The 26-year-old chef was born and raised in Washington State, USA, and has worked in the kitchen since the age of 14. “When I was still in high school, my parents stayed at The Phoenician hotel in Scottsdale.” Blaine explains: “I didn’t get to go, but they brought back a video of their stay. I was so impressed I called the chef and asked for a job. He told me to come down when I finished school. So six months later I just showed up. The chef remembered me, and I started the next day.”

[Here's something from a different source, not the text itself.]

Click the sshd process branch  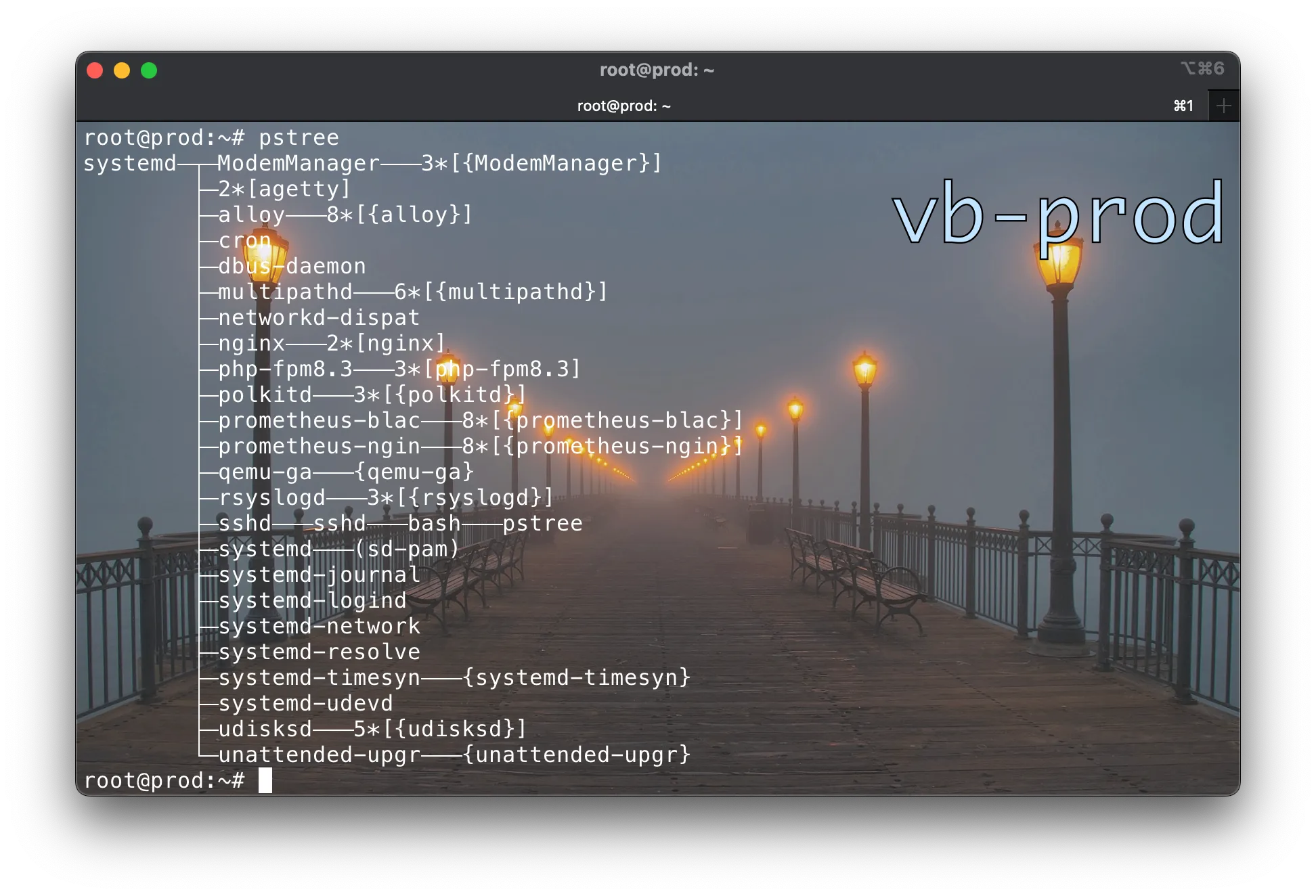click(x=244, y=523)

12 years down the line and Blaine is head chef at The Willows Inn, Lummi Island. The secluded and unspoiled island, part of Washington State, is positioned off the north-west Pacific coast, off the south-west waters of Canada in the archipelago that includes the San Juan Islands and the Gulf Islands in the Salish Sea.
Blaine is one of the young protégés to emerge from the New Nordic Cuisine scene, having worked under René Redzepi as chef de partie at Noma in 2009 and 2010, with René describing Blaine as “a rare and amazing talent.”

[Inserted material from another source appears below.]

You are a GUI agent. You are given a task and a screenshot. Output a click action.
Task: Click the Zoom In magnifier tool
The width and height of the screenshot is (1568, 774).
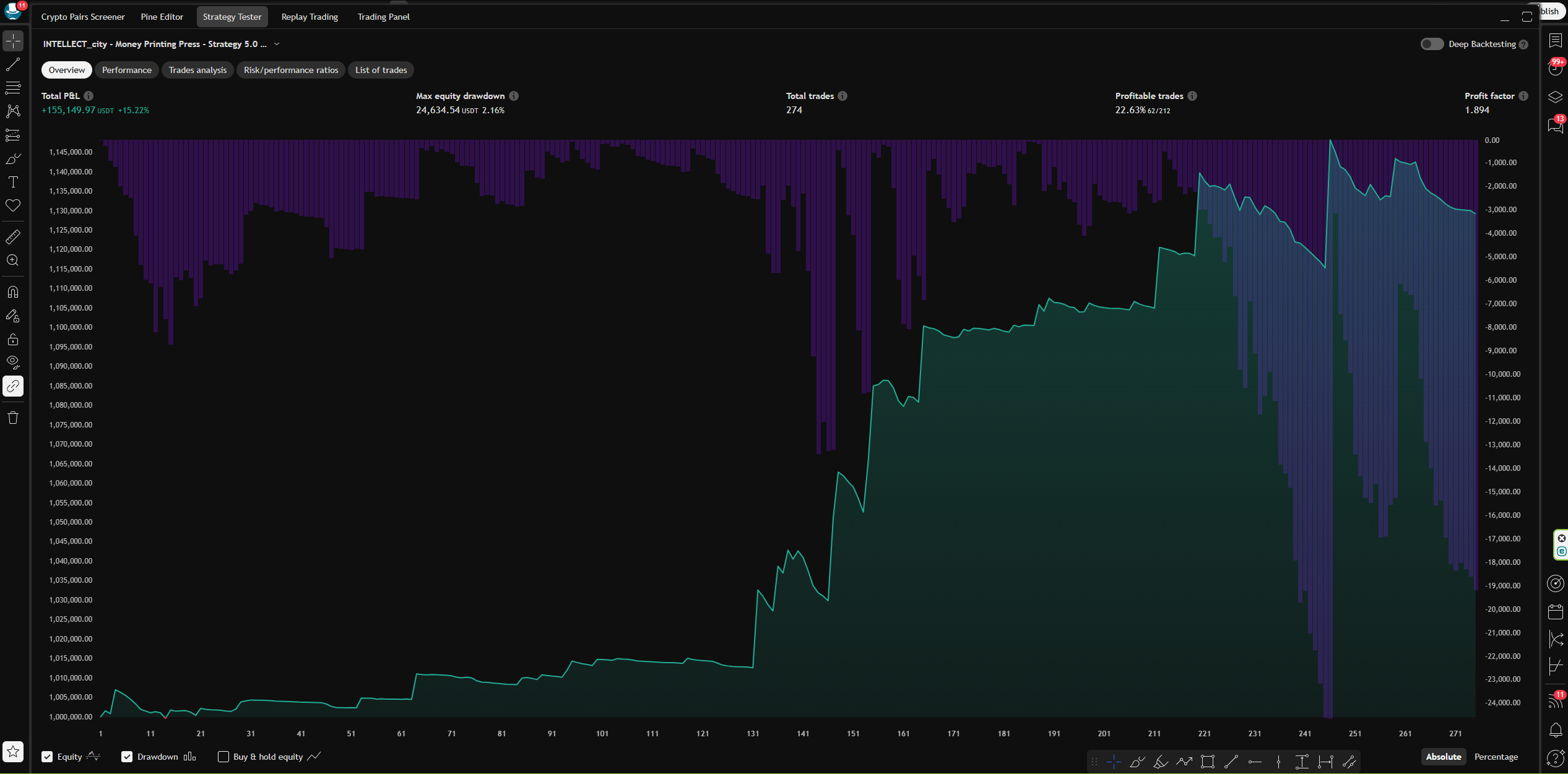(x=13, y=260)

Before relocating to Copenhagen to take up his position at Noma, Blaine worked in some of North America’s top kitchens, including Michel Richard Citronelle in Washington D.C. and Aubergine at L’Auberge Carmel, Napa Valley.
Blaine was midway through his year-long stint in Copenhagen when he spotted a Craigslist job advert seeking a seasonal chef in Lummi Island. Six months later, in late 2010, he joined The Willows Inn.

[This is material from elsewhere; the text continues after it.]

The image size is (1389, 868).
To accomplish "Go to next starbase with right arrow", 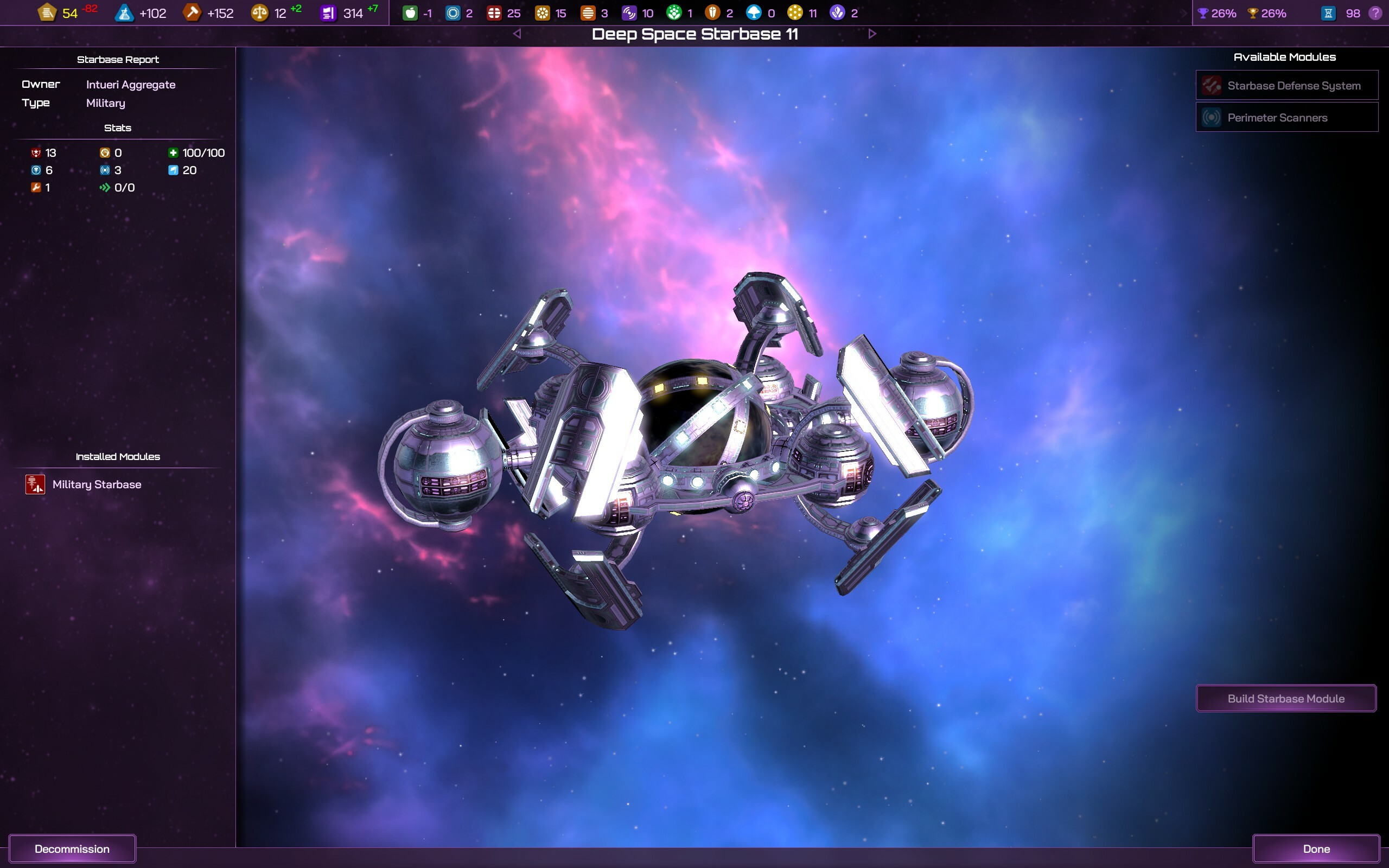I will pyautogui.click(x=872, y=34).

Lummi Island is a foragers dream. Blessed with the island’s fresh produce, including salmon, orca, blackberries and wild roses, Blaine’s cuisine is characterised by island life.
Creating brilliant tastes, textures and visually stunning dishes defined by the island, Blaine has use of The Willows Inn’s smokehouse to cure and flavour fish and meat. He also holds regular foraging outings, teaching his guests how to use organic and sustainable farming techniques in the hoophouse and about the edible island foliage. Everything on Blaine’s menu is made fresh each day, with every dish telling a story of the land.
When Blaine started at The Willows Inn, he had one part-time sous chef and one dishwasher working in the kitchen with him. Less than two years later and Blaine has more than ten staff and The Willows Inn is well on course to becoming one of the next leading destination restaurants in North America.